In this study, the impacts on flood flows of four bridges in the Jialing River were investigated with a 2D numerical model. Shallow water equations were solved using the finite volume method and an unstructured triangular mesh system. We focused on the backwater effects and velocity fields in the vicinity of piers.
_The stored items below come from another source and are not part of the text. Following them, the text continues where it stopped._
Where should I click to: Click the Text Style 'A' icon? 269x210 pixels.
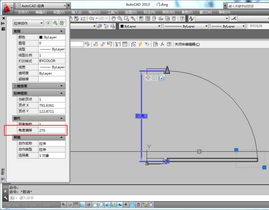[x=191, y=19]
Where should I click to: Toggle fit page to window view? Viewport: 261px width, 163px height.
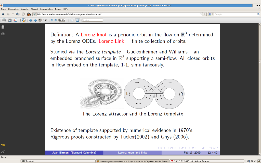point(77,20)
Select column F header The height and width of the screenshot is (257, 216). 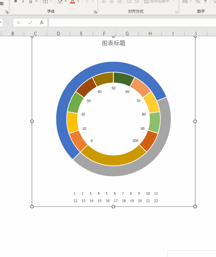[104, 33]
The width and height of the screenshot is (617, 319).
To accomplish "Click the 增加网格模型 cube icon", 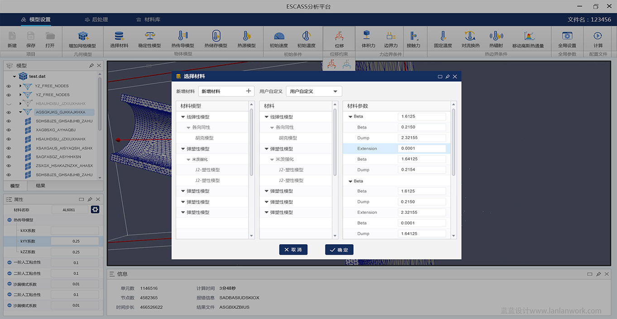I will 82,37.
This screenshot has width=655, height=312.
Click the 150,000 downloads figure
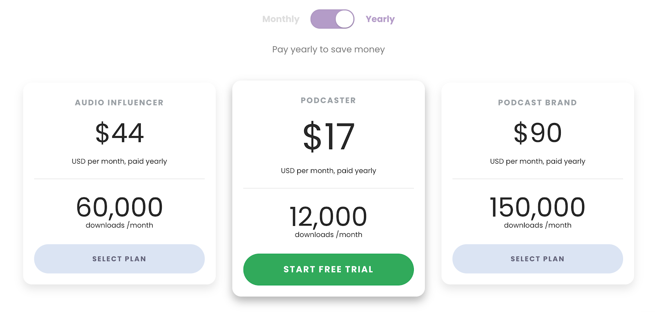[x=537, y=207]
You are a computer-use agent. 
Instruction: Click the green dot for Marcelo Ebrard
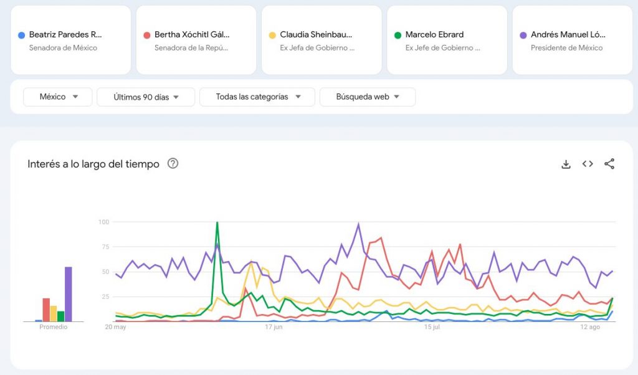pos(398,36)

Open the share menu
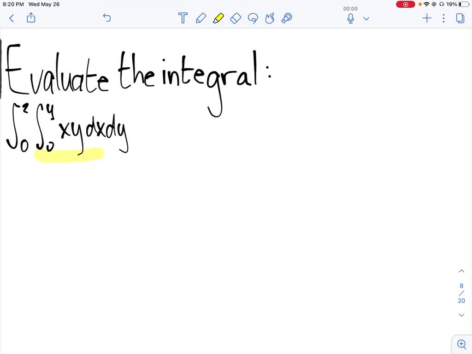click(x=30, y=18)
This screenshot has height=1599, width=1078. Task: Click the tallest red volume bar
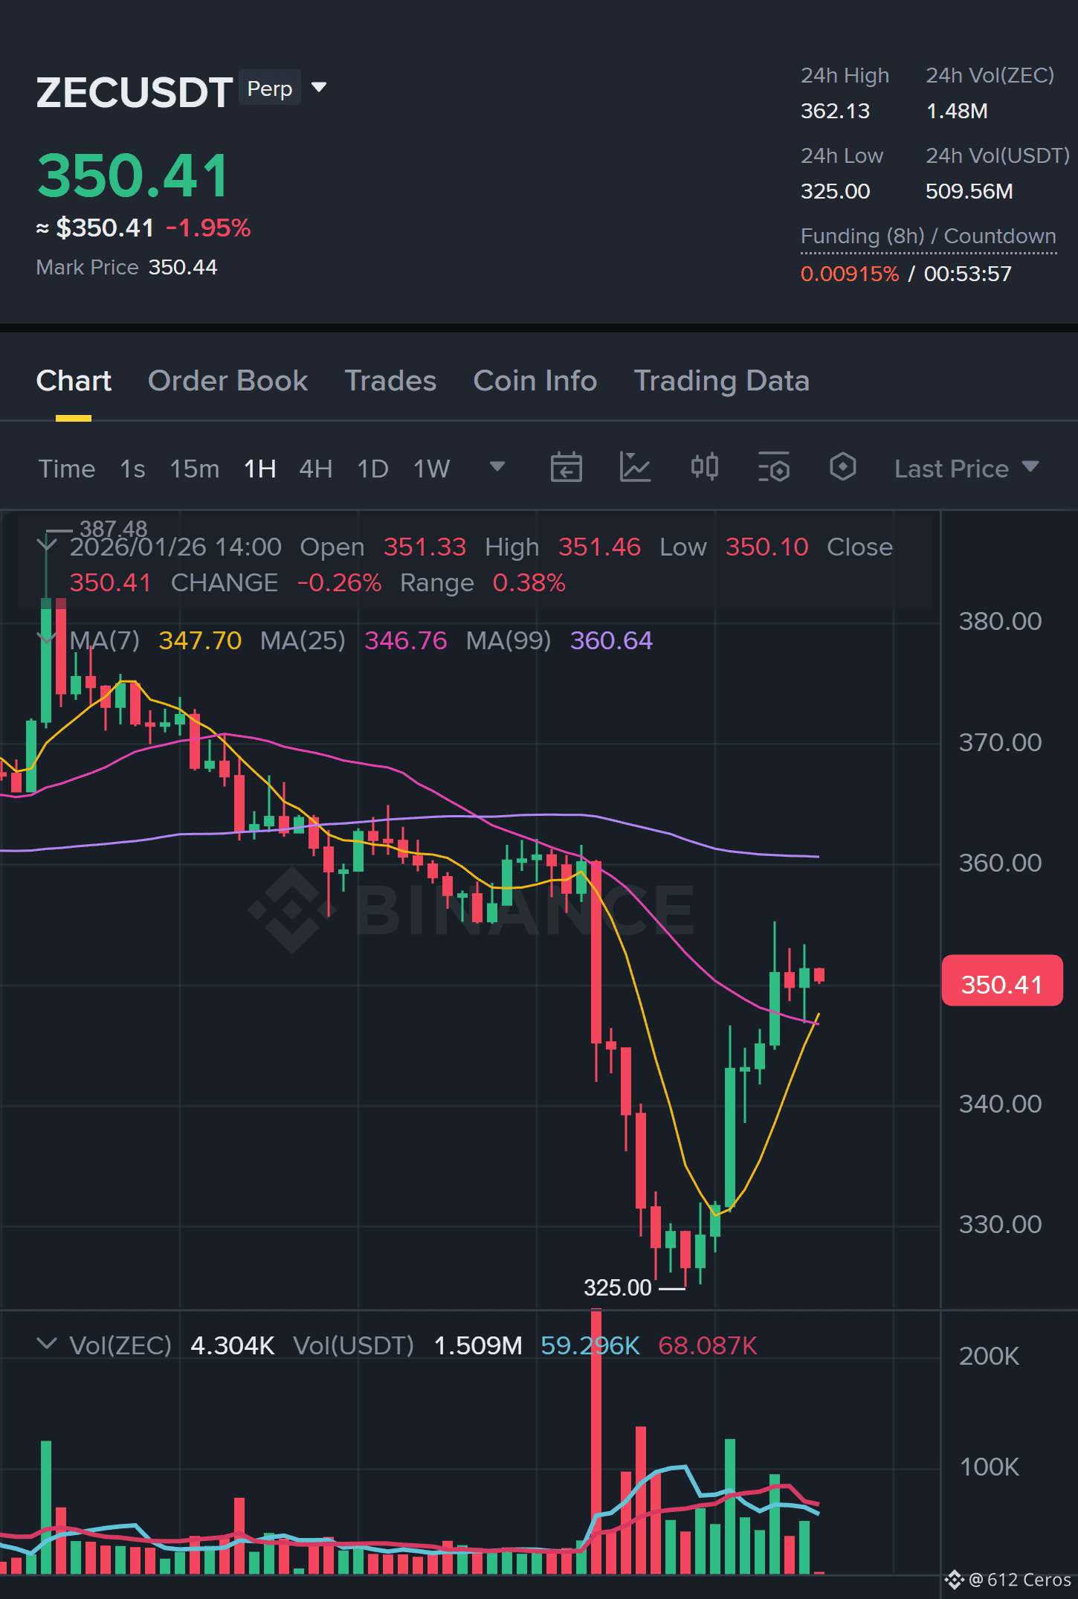[596, 1441]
The rest of this paper is structured as follows. The study areas and input data appear in Section 2, as well as, the numerical model, which includes the use of mesh generation, model parameters, and initial and boundary conditions, is developed, and a sensitivity analysis and model validation are discussed. In Section 3, the backwater effects of bridge piers and flow fields near the piers are investigated and these results are applied to discuss the effects of bridge piers on planning dikes. Some conclusions are drawn in Section 4.

2. Materials and Methods

2.1. Study Area

The project area is in the upper reach (Fengxian section) of the Jialing River, which is one of the main tributaries on the left bank of the Yangtze River (Figure 1). The main stream of the Jialing River (Fengxian section) is about 102 km long, the watershed area is 2531 km², and the average bed slope of the river is 1.4%. This is a warm temperate mountain climate area with an annual average temperature of 11.4 °C, an average annual rainfall of 623.6 mm, a maximum rainfall of 939.3 mm (in 1958), and a minimum rainfall of 422.3 mm (in 1969). The precipitation from April to October (wet season) is on average 577.3 mm, which is 92% of the entire year’s precipitation. From November to March (dry season), the precipitation is on average 46.3 mm (8% of the entire year’s precipitation). The elevation on both sides of the Jialing River is in the range of 1400–1800 m, the relative height is 500–800 m with a steep slope of about 30–40 degree. Due to the narrow and steep river channel, the floods are of short durations and high peaks and most have a single peak. According to the statistics of the measured data, the floods in the upper reach of the Jialing River are mainly formed by high-intensity rain [30]. For example, the 1933 rainstorm, with a rainfall intensity of 73.6 mm/day, produced 500 m³/s peak flow at the upper reach and 970 m³/s peak flow in the lower reach, which is approximately a 10-year flood. Heavy rains generally occur from July to September.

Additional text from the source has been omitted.